If we have to learn to live with this virus, as many have predicted, then it will be important to have treatments to hand that are inexpensive, non-toxic and readily available to manage future outbreaks. Other healthcare systems around the world are waking up to the possibility of repurposing indomethacin to mitigate the impact of mild–moderate COVID-19 by reducing the severity and duration of disease.
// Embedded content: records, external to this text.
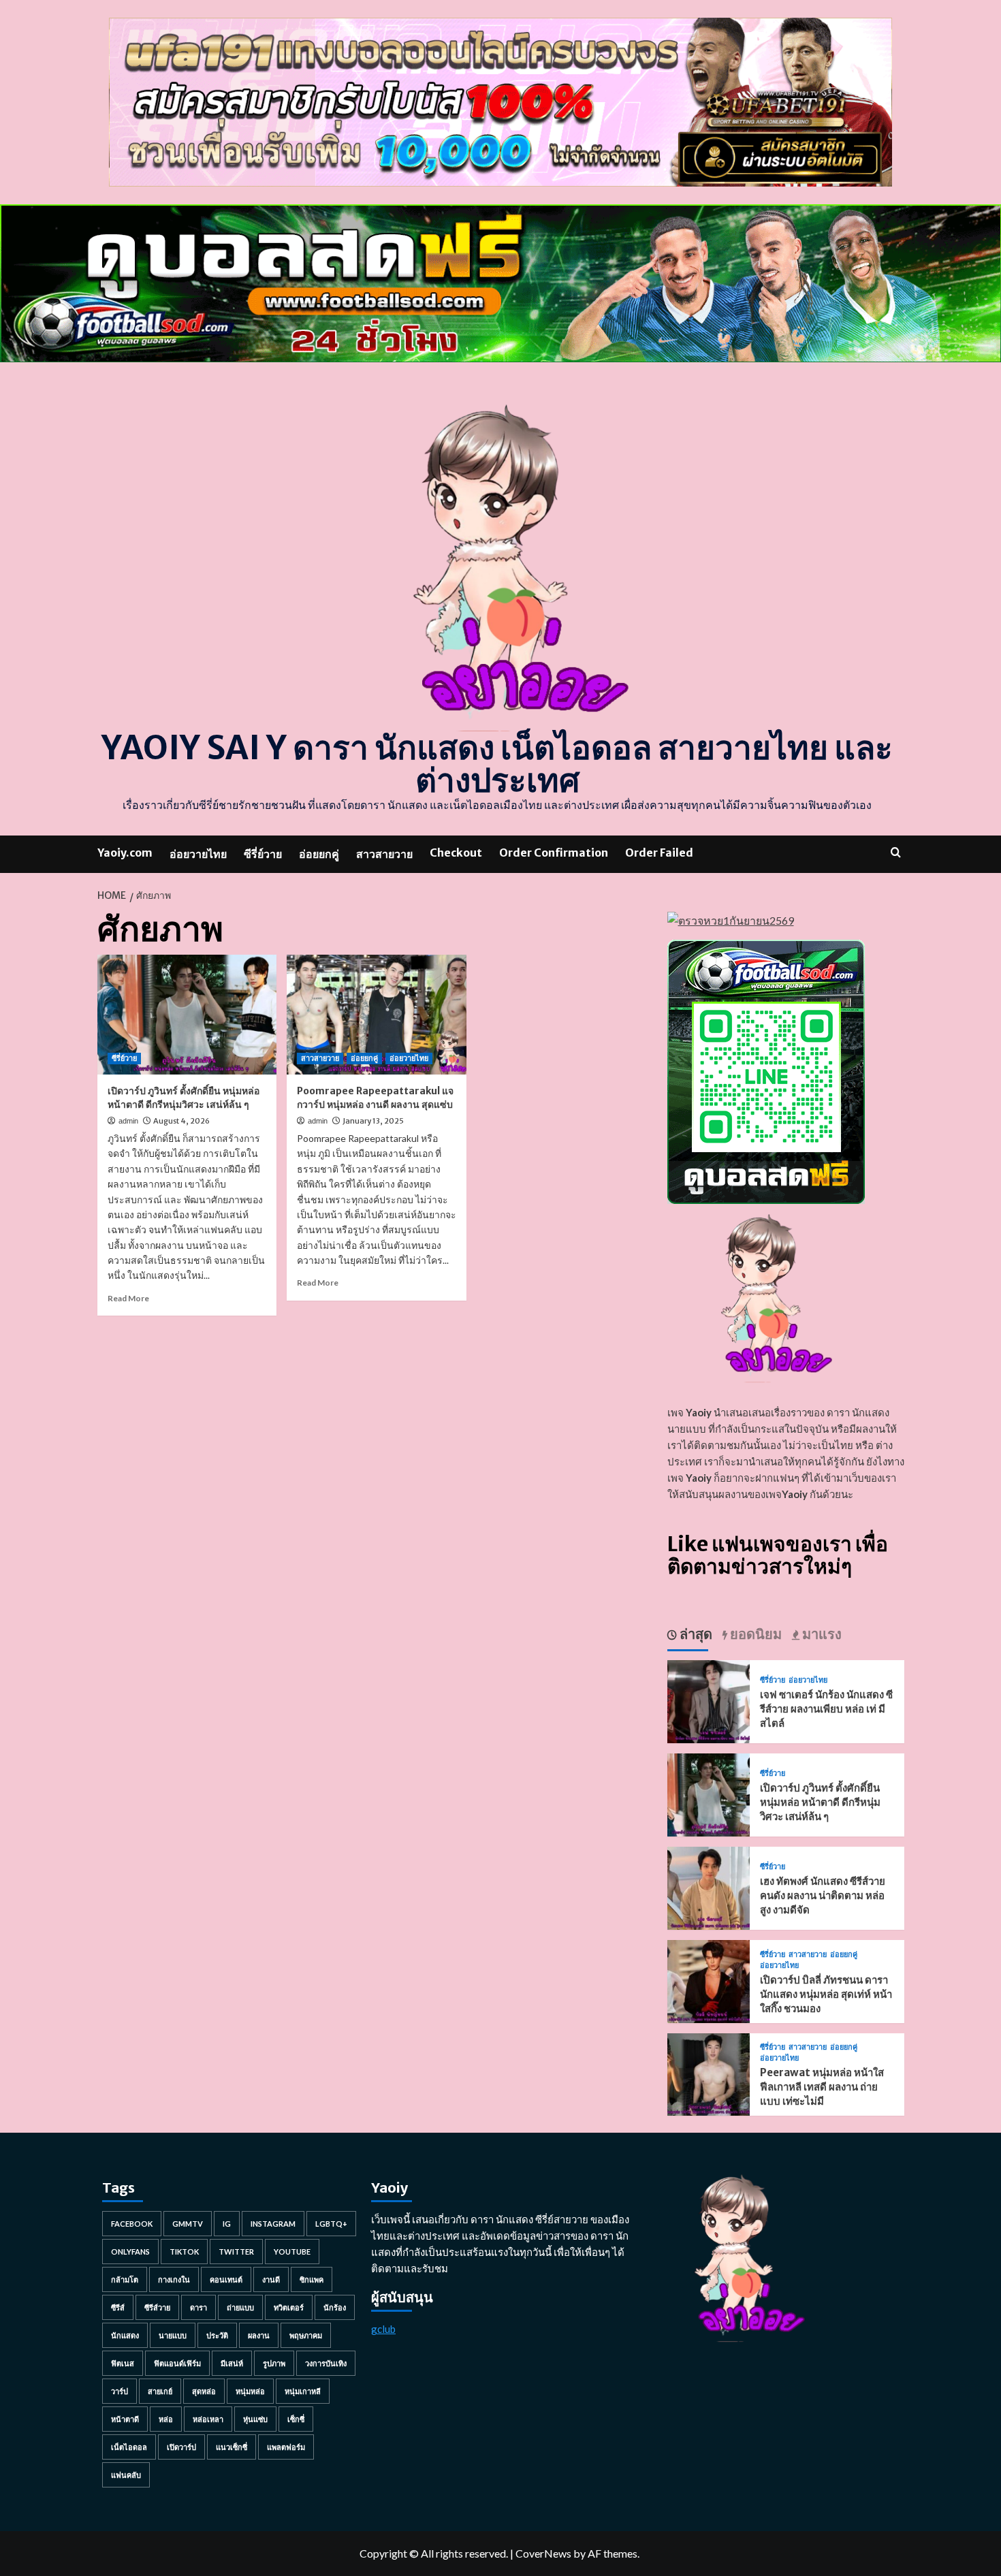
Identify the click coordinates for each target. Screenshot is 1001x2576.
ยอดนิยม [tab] (754, 1633)
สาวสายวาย (384, 854)
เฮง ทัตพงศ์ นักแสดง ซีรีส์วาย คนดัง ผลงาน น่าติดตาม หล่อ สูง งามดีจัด (822, 1895)
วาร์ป (119, 2391)
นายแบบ (173, 2335)
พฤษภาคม (305, 2335)
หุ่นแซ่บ (255, 2419)
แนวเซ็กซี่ (231, 2447)
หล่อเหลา (208, 2419)
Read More (128, 1298)
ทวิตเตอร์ (289, 2307)
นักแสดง (125, 2335)
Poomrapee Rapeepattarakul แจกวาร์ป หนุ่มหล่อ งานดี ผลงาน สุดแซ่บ (375, 1098)
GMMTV (187, 2223)
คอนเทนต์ (226, 2279)
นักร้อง (334, 2307)
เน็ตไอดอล (129, 2447)
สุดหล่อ (204, 2391)
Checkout (456, 852)
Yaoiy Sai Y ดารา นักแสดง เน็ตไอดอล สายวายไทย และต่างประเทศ (497, 764)
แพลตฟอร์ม (286, 2447)
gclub (383, 2329)
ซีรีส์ (118, 2307)
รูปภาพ (274, 2363)
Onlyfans (130, 2251)
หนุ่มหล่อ (250, 2391)
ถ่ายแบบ (240, 2307)
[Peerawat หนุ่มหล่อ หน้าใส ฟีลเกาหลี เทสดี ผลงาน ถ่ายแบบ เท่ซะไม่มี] (708, 2073)
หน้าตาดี (125, 2419)
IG (227, 2223)
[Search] (895, 852)
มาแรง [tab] (820, 1633)
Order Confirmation (553, 852)
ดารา (198, 2307)
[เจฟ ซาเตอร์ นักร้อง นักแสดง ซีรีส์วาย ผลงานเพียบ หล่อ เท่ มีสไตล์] (708, 1700)
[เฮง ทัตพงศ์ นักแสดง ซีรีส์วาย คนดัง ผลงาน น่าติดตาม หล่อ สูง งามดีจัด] (708, 1886)
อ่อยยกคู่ (319, 854)
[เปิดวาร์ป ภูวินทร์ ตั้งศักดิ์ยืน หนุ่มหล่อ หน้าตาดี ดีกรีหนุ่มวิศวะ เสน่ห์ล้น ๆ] (187, 1015)
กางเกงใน (174, 2279)
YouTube (292, 2251)
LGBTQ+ (331, 2223)
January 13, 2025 (373, 1121)
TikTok (184, 2251)
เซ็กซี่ (295, 2419)
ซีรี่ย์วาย (263, 854)
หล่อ (166, 2419)
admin (128, 1121)
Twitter (236, 2251)
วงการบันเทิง (326, 2363)
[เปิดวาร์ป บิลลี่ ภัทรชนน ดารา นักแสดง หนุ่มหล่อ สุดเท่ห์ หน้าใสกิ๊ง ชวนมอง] (708, 1979)
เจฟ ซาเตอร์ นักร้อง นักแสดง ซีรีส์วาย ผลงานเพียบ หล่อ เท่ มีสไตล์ (826, 1709)
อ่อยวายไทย (198, 854)
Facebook (132, 2223)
A trial of indomethacin in mild–moderate COVID-19 is now urgently needed in Europe.

References

  1. Amici C et al. Indomethacin has potent antiviral activity against SARS coronavirus. Antivir Ther 2006;11:1021–30.
  2. Xu T et al Indomethacin has a potent antiviral activity against SARS CoV-2 in vitro and canine coronavirus in vivo. April 2020. bioRxiv; April 2020.
  3. Rothstein et al. Rapid Response: Re: Non-steroidal anti-inflammatory drugs and covid-19. www.bmj.com/content/368/bmj.m1185/rapid-responses.
  4. Clark C. Indomethacin to combat cytokine release sydrome in covid-19. https://medicalupdateonline.com/2020/06/indomethacin-to-combat-cytokine-release-syndrome-in-covid-19/.
  5. Short B et al. Indomethacin improves hemodynamic and clotting studies in E. coli sepsis. Pediatric Res 1981;15(621):1981.
  6. Gomeni et al. Model based approach for estimating the dosage regimen of indomethacin a potential antiviral treatment of patients infected with SARS CoV-2. J Pharmacokin Pharmacodyn 2020;47(3):189–98.
  7. Iranian Registry of Clinical Trials. Efficacy and safety of oral indomethacin for treatment of covid 19 induced pneumonia. https://en.irct.ir/trial/47520 (accessed June 2020).
  8. World Health Organization. The use of non-steroidal anti-inflammatory drugs (NSAIDs) in patients with COVID-19. Scientific Brief. 19 April 2020.